--- BEGIN RECORDS TO USE ---

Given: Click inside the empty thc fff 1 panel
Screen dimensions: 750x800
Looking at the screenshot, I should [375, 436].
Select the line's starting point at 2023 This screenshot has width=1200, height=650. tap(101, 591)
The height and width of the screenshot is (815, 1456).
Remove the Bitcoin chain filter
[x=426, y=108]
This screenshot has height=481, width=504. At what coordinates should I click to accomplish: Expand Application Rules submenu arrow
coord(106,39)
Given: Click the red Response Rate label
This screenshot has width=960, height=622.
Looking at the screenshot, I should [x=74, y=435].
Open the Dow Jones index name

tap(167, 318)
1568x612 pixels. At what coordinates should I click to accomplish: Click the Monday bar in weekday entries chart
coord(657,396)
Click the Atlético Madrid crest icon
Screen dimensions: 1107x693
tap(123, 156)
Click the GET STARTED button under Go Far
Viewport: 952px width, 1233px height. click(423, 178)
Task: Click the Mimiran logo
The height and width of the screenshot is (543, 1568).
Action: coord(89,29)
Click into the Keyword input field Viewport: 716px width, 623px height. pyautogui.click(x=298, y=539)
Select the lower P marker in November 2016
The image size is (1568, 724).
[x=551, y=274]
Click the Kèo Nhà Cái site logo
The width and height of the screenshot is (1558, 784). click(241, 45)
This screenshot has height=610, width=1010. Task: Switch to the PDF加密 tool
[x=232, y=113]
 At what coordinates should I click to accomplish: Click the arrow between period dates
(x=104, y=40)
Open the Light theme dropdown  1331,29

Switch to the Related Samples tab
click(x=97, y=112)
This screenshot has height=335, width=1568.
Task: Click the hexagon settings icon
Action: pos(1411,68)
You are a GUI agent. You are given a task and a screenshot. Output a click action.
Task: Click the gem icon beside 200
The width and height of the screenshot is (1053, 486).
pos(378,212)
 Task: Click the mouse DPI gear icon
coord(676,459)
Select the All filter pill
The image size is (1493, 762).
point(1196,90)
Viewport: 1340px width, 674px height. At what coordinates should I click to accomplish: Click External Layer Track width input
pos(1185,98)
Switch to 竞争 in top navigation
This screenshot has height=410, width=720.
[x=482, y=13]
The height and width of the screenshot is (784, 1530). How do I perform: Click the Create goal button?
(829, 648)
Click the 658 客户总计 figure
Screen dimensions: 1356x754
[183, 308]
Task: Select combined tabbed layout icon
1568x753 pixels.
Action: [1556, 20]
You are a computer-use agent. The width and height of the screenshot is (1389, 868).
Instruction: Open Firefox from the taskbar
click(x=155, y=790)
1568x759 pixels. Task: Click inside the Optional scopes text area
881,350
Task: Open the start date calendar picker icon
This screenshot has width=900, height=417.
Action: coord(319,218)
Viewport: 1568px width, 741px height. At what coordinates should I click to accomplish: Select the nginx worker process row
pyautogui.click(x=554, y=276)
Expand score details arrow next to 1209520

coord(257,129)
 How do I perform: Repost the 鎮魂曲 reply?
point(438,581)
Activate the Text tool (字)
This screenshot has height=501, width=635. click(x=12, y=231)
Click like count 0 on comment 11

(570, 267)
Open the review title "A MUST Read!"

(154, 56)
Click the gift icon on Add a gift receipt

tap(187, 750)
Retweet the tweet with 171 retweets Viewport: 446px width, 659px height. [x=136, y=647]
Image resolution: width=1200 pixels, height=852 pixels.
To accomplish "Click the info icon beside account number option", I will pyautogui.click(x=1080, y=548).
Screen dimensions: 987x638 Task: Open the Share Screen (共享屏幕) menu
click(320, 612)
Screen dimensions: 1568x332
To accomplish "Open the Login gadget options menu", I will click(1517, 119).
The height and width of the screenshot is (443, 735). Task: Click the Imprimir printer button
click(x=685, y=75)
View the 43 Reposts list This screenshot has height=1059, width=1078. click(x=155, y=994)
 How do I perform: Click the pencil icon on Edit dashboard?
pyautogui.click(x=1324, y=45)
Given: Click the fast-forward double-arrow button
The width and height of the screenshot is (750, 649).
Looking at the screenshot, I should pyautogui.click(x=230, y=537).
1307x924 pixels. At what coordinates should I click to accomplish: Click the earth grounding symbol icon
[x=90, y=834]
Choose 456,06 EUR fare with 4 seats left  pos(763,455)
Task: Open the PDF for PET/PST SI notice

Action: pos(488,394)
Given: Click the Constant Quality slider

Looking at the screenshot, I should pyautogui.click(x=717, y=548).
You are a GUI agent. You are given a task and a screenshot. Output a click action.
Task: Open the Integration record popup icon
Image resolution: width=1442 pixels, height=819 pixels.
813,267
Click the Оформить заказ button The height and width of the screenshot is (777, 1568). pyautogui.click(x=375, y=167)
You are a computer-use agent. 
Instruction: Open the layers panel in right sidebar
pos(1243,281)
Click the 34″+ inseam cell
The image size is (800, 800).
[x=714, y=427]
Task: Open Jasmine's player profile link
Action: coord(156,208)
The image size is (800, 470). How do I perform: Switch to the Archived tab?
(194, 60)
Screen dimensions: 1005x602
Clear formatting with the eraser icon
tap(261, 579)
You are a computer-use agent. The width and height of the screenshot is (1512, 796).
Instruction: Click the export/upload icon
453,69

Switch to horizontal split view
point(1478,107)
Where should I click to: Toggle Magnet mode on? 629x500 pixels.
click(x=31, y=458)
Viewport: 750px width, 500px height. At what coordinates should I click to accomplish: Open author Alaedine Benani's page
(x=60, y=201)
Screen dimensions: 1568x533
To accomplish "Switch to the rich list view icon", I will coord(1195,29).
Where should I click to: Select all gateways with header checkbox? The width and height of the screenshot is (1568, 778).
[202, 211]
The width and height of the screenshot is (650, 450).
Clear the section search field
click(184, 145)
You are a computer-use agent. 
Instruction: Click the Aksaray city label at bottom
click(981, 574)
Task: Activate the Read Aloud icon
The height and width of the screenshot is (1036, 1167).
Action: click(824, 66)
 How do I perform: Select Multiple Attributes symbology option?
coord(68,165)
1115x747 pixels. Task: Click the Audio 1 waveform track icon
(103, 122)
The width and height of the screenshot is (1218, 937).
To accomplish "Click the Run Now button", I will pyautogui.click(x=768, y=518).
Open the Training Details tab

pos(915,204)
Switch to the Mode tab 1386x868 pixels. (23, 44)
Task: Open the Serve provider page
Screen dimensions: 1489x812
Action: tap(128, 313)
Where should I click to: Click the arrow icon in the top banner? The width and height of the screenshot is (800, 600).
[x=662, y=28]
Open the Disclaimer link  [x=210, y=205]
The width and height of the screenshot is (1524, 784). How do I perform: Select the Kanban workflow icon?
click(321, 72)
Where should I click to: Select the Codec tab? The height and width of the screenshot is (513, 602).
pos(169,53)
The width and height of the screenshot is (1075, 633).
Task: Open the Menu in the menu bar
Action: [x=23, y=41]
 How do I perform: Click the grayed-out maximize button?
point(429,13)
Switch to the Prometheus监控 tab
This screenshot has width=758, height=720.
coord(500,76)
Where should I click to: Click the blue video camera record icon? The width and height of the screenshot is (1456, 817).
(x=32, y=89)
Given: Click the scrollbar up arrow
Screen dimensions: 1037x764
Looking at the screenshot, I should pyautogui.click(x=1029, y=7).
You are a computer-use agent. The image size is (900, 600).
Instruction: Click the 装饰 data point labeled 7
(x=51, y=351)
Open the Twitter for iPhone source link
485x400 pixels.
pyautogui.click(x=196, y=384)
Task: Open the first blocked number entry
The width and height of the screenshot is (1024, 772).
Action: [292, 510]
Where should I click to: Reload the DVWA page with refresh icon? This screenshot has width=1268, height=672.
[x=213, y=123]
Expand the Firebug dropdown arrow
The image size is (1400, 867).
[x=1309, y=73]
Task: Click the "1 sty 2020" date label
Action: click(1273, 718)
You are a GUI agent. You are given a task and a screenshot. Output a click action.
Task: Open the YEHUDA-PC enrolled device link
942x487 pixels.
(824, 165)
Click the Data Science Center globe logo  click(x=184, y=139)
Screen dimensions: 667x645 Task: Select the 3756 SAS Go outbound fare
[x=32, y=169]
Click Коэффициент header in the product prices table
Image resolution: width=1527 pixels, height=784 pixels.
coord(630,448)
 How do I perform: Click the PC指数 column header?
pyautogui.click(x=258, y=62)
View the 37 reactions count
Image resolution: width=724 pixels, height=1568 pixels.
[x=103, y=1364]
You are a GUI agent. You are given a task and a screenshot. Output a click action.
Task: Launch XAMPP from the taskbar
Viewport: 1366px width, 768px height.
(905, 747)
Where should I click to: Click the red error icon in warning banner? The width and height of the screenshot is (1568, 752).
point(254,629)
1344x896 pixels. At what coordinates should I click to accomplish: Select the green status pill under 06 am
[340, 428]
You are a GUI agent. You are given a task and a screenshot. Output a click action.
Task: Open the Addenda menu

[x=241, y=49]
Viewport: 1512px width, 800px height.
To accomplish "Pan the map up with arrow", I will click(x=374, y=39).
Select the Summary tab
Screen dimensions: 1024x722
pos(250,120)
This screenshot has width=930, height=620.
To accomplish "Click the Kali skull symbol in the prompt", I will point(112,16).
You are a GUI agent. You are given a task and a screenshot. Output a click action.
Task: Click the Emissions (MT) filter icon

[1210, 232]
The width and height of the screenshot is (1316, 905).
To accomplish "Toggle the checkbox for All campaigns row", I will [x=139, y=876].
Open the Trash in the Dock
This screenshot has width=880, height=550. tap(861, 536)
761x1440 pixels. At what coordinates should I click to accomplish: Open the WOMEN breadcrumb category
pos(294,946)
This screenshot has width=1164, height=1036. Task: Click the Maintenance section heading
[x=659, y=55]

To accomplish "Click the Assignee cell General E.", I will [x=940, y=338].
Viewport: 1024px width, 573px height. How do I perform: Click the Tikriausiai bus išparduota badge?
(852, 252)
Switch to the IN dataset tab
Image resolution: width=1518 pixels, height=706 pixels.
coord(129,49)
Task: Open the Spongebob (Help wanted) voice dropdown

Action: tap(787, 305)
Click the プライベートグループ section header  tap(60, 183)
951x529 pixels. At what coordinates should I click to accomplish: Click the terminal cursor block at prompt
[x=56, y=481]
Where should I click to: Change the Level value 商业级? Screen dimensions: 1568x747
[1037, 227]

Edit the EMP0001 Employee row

--- END RECORDS TO USE ---

* **SHORT PROBLEM**
Copy verbatim everything in the items above from the line containing "is (1389, 868)." down to the line containing "pyautogui.click(x=1324, y=45)", including both of those lines.

* **IN RESPONSE**
You are a computer-use agent. The width and height of the screenshot is (1389, 868).
Instruction: Open Firefox from the taskbar
click(x=155, y=790)
1568x759 pixels. Task: Click inside the Optional scopes text area
881,350
Task: Open the start date calendar picker icon
This screenshot has width=900, height=417.
Action: coord(319,218)
Viewport: 1568px width, 741px height. At what coordinates should I click to accomplish: Select the nginx worker process row
pyautogui.click(x=554, y=276)
Expand score details arrow next to 1209520

coord(257,129)
 How do I perform: Repost the 鎮魂曲 reply?
point(438,581)
Activate the Text tool (字)
This screenshot has height=501, width=635. click(x=12, y=231)
Click like count 0 on comment 11

(570, 267)
Open the review title "A MUST Read!"

(154, 56)
Click the gift icon on Add a gift receipt

tap(187, 750)
Retweet the tweet with 171 retweets Viewport: 446px width, 659px height. [x=136, y=647]
Image resolution: width=1200 pixels, height=852 pixels.
To accomplish "Click the info icon beside account number option", I will pyautogui.click(x=1080, y=548).
Screen dimensions: 987x638 Task: Open the Share Screen (共享屏幕) menu
click(320, 612)
Screen dimensions: 1568x332
To accomplish "Open the Login gadget options menu", I will click(1517, 119).
The height and width of the screenshot is (443, 735). Task: Click the Imprimir printer button
click(x=685, y=75)
View the 43 Reposts list This screenshot has height=1059, width=1078. click(x=155, y=994)
 How do I perform: Click the pencil icon on Edit dashboard?
pyautogui.click(x=1324, y=45)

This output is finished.